Mobile applications frequently access sensitive personal information to meet user or business requirements. Because such information is sensitive in general, regulators increasingly require mobile-app developers to publish privacy policies that describe what information is collected. Furthermore, regulators have fined companies when these policies are inconsistent with the actual data practices of mobile apps. To help mobile-app developers check their privacy policies against their apps' code for consistency, we propose a semi-automated framework that consists of a policy terminology-API method map that links policy phrases to API methods that produce sensitive information, and information flow analysis to detect misalignments. We present an implementation of our framework based on a privacy-policy-phrase ontology and a collection of mappings from API methods to policy phrases. Our empirical evaluation on 477 top Android apps discovered 341 potential privacy policy violations.

Mitra Bokaei Hosseini, Sudarshan Wadkar, Travis Breaux, Jianwei Niu.  2016.  Lexical Similarity of Information Type Hypernyms, Meronyms and Synonyms in Privacy Policies. Association for the Advancement of Artificial Intelligence.

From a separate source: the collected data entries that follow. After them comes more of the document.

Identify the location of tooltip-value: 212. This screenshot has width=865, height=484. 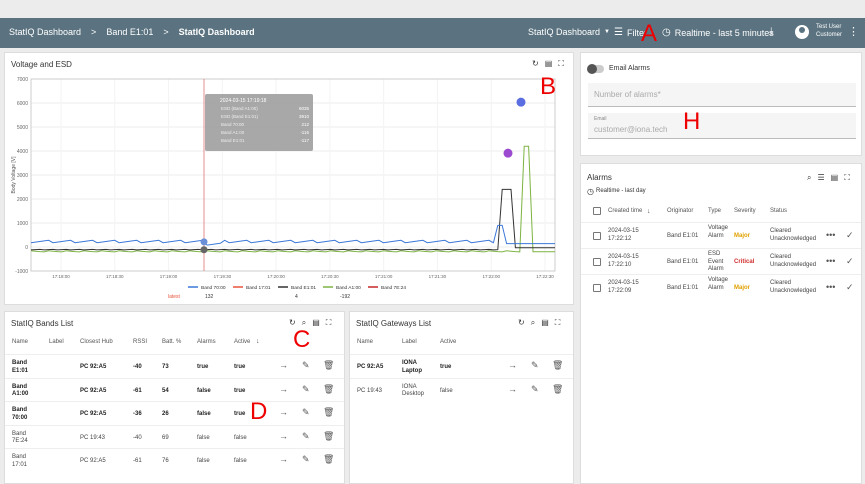
(305, 124).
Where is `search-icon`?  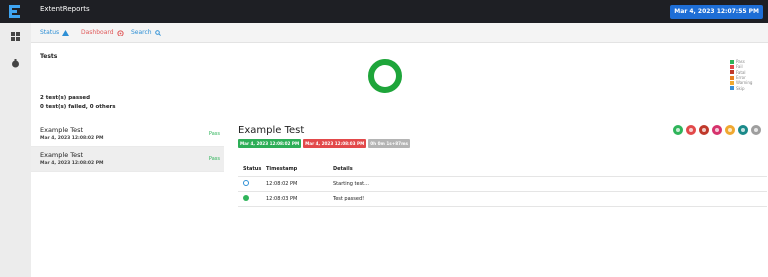 search-icon is located at coordinates (158, 32).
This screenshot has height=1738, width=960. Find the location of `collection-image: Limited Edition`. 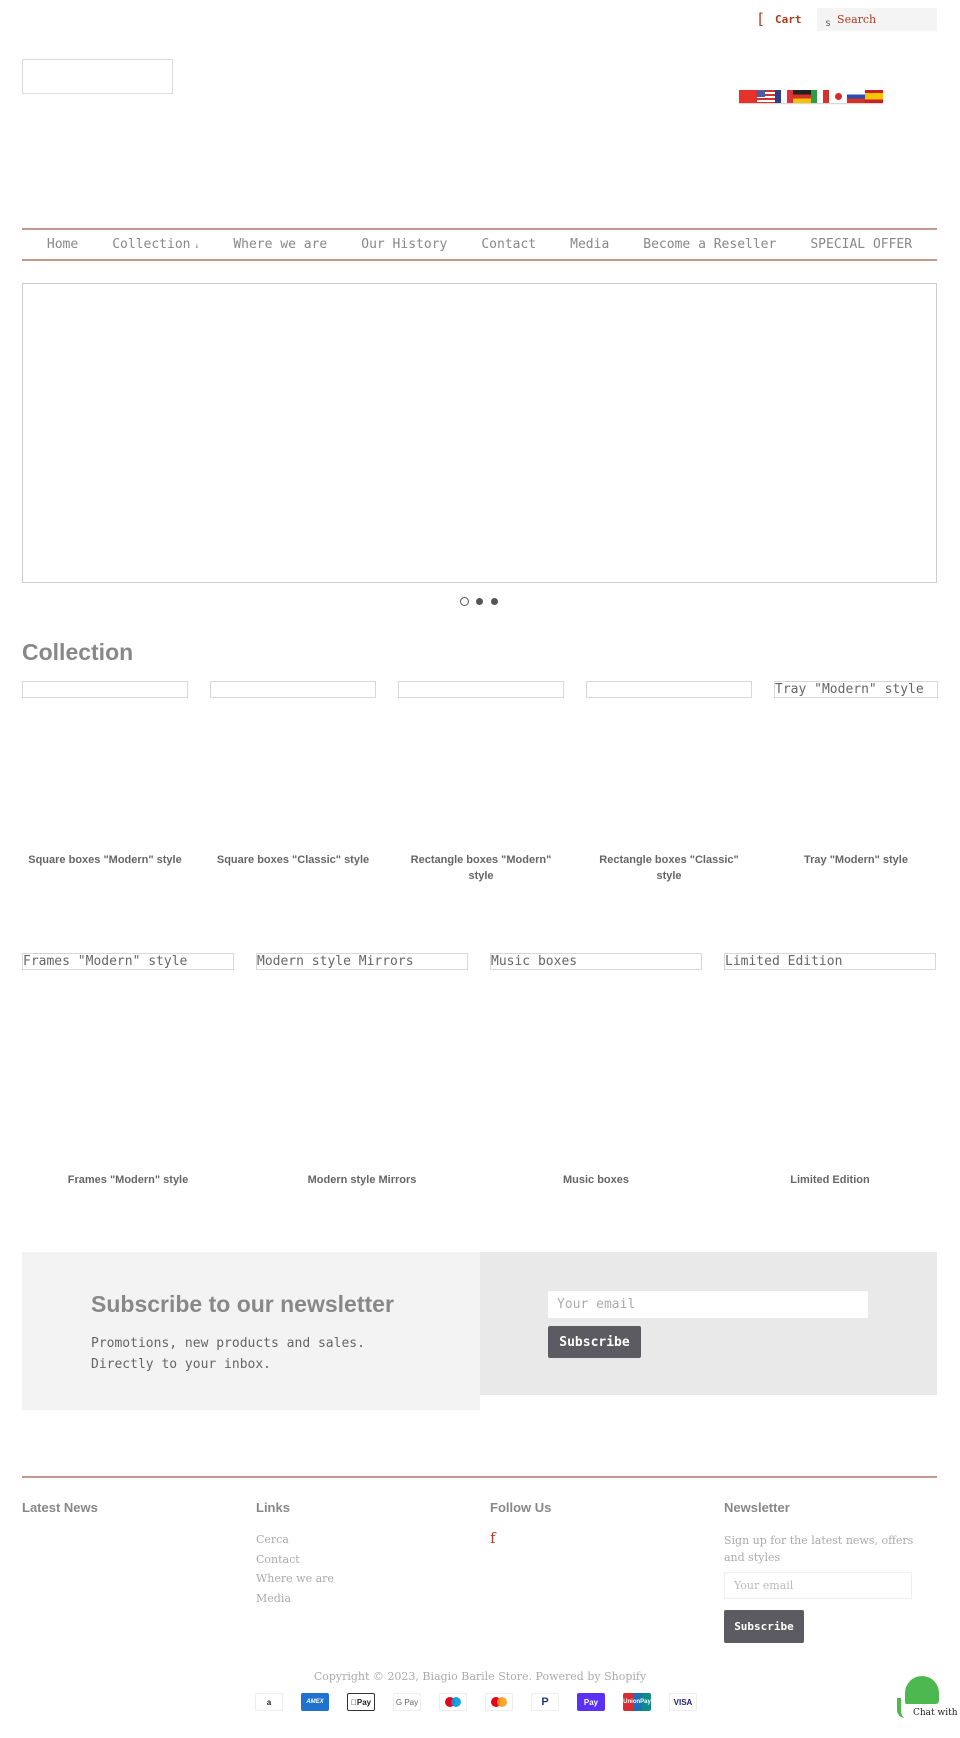

collection-image: Limited Edition is located at coordinates (830, 962).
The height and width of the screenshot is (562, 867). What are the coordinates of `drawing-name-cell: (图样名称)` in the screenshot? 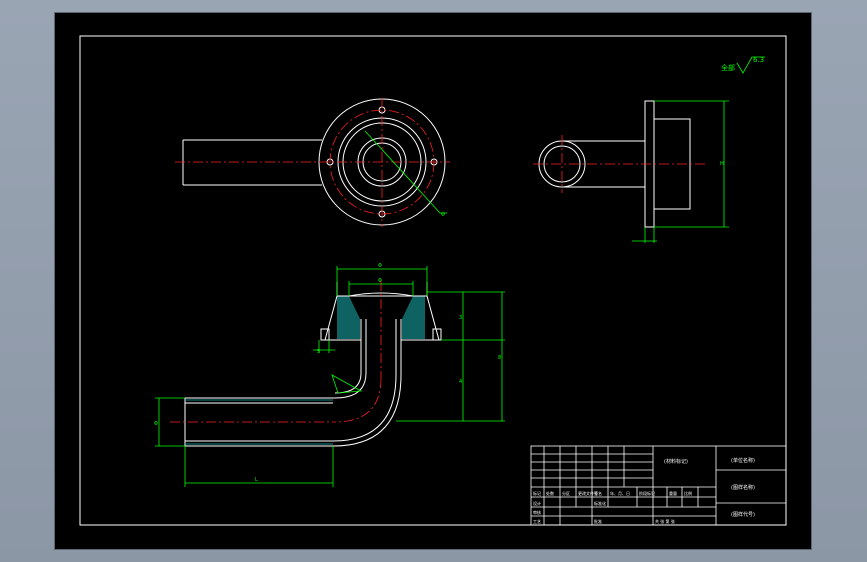 It's located at (743, 488).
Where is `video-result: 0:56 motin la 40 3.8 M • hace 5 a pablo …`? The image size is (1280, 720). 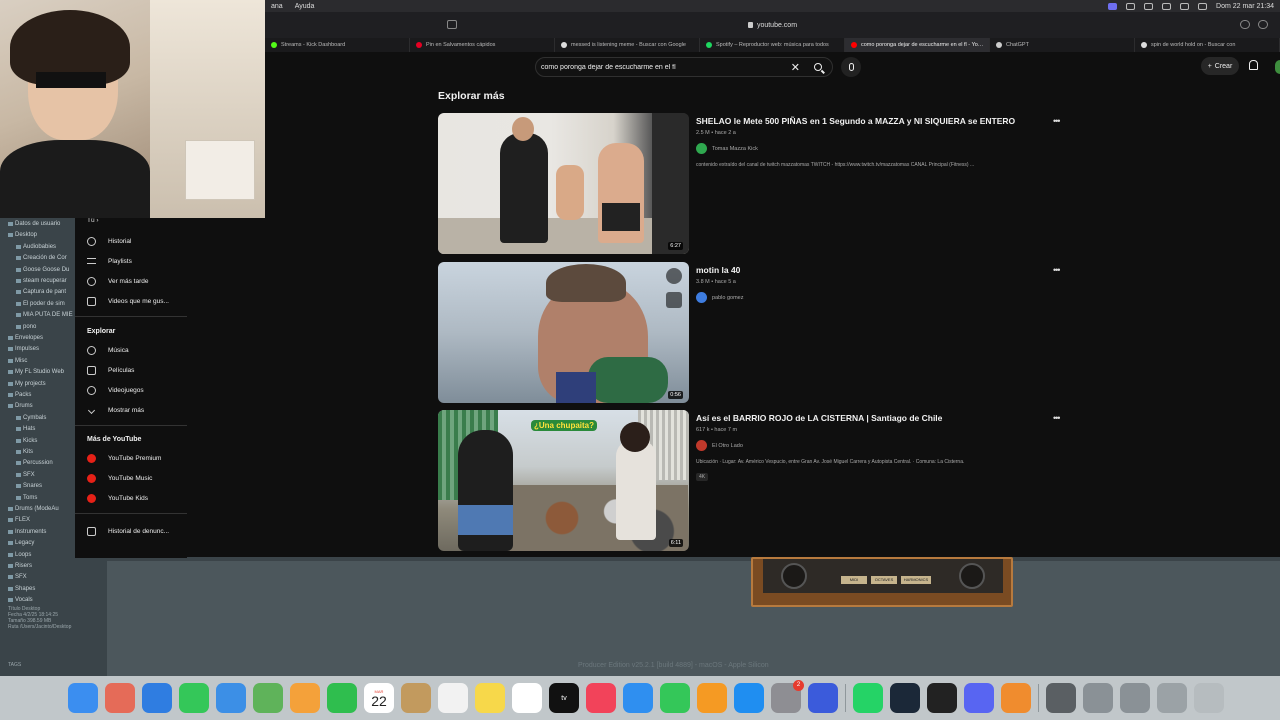 video-result: 0:56 motin la 40 3.8 M • hace 5 a pablo … is located at coordinates (750, 333).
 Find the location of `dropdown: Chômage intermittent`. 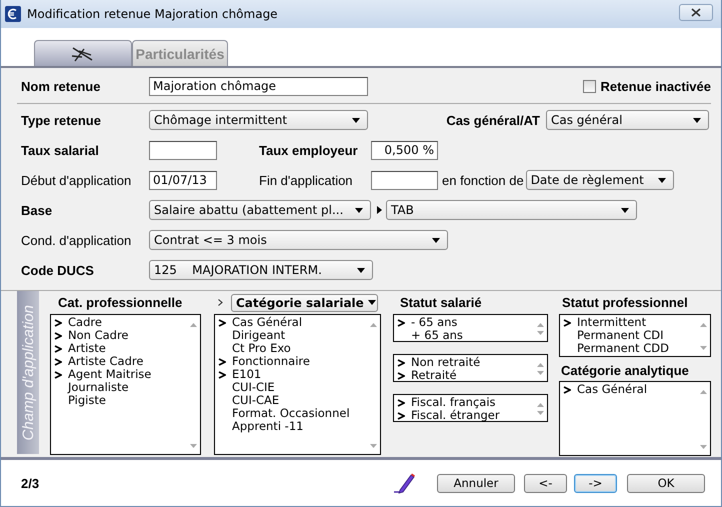

dropdown: Chômage intermittent is located at coordinates (258, 120).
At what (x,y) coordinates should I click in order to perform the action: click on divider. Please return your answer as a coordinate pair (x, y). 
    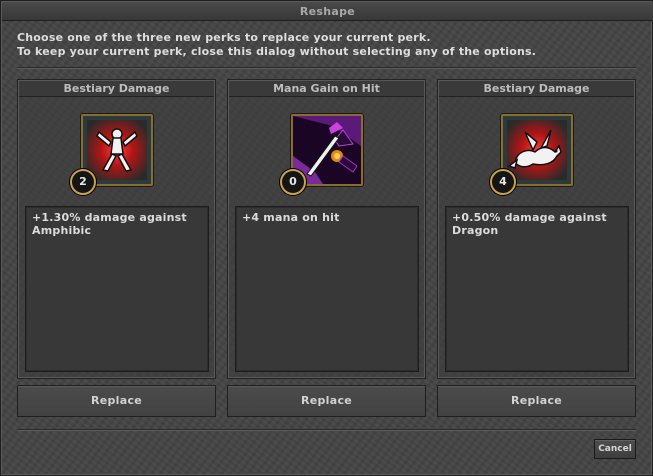
    Looking at the image, I should click on (326, 68).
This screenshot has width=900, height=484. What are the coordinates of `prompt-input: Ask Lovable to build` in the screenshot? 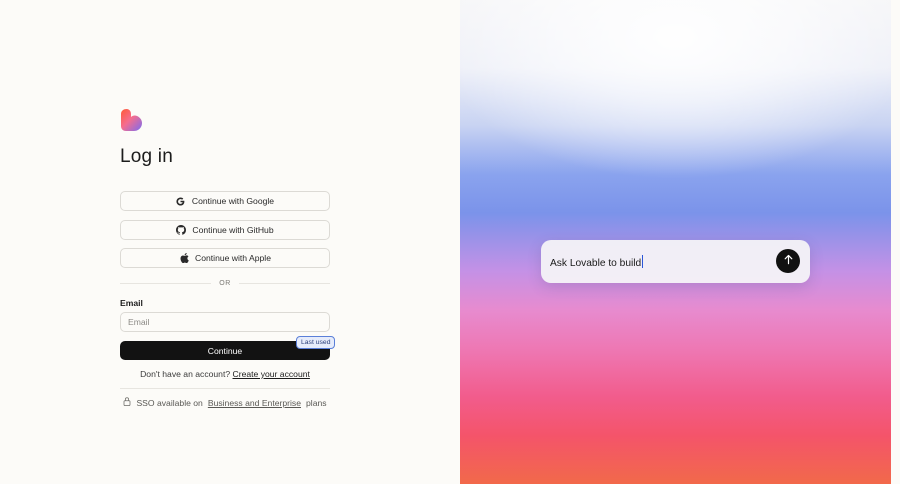 It's located at (597, 262).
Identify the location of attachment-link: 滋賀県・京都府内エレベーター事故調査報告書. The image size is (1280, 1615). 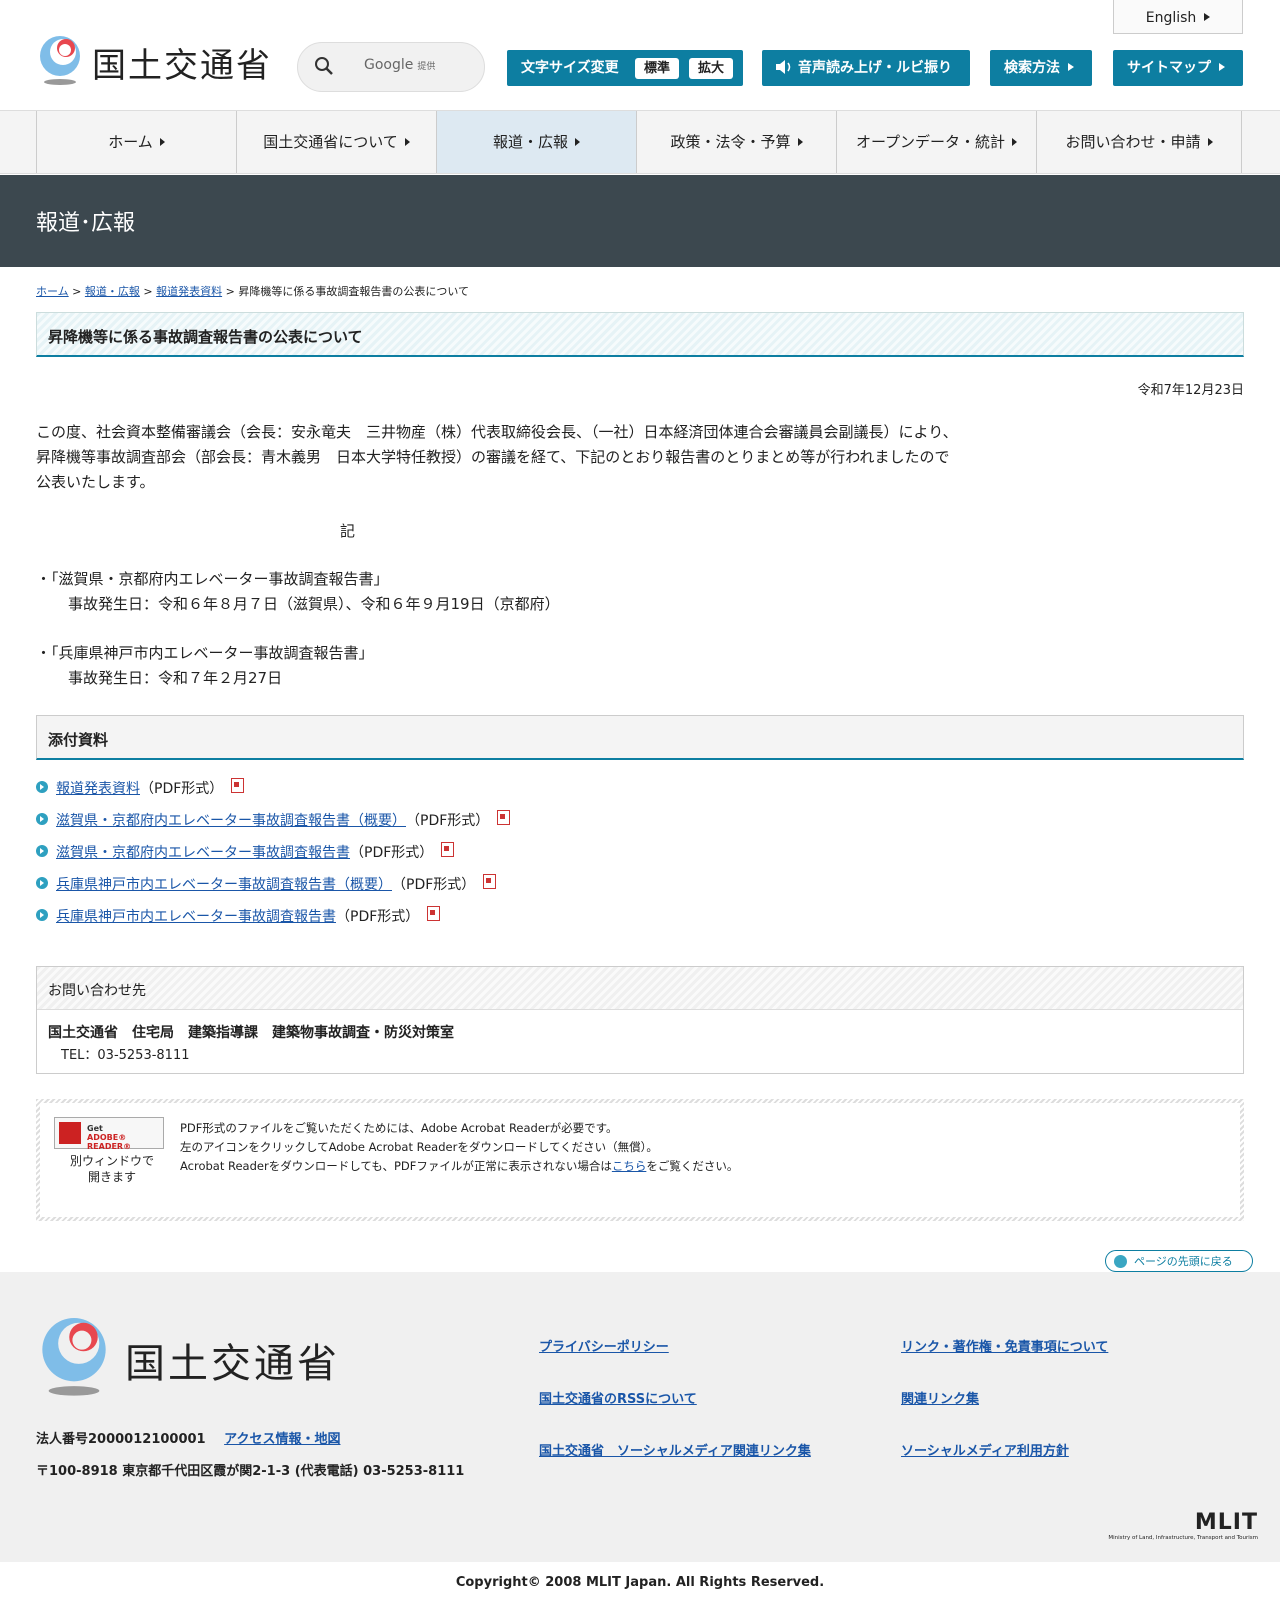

Privacy policies are used to communicate company data practices to consumers and must be accurate and comprehensive. Each policy author is free to use their own nomenclature when describing data practices, which leads to different ways in which similar information types are described across policies. A formal ontology can help policy authors, users and regulators consistently check how data practice descriptions relate to other interpretations of information types. In this paper, we describe an empirical method for manually constructing an information type ontology from privacy policies. The method consists of seven heuristics that explain how to infer hypernym, meronym and synonym relationships from information type phrases, which we discovered using grounded analysis of five privacy policies. The method was evaluated on 50 mobile privacy policies which produced an ontology consisting of 355 unique information type names. Based on the manual results, we describe an automated technique consisting of 14 reusable semantic rules to extract hypernymy, meronymy, and synonymy relations from information type phrases. The technique was evaluated on the manually constructed ontology to yield .95 precision and .51 recall.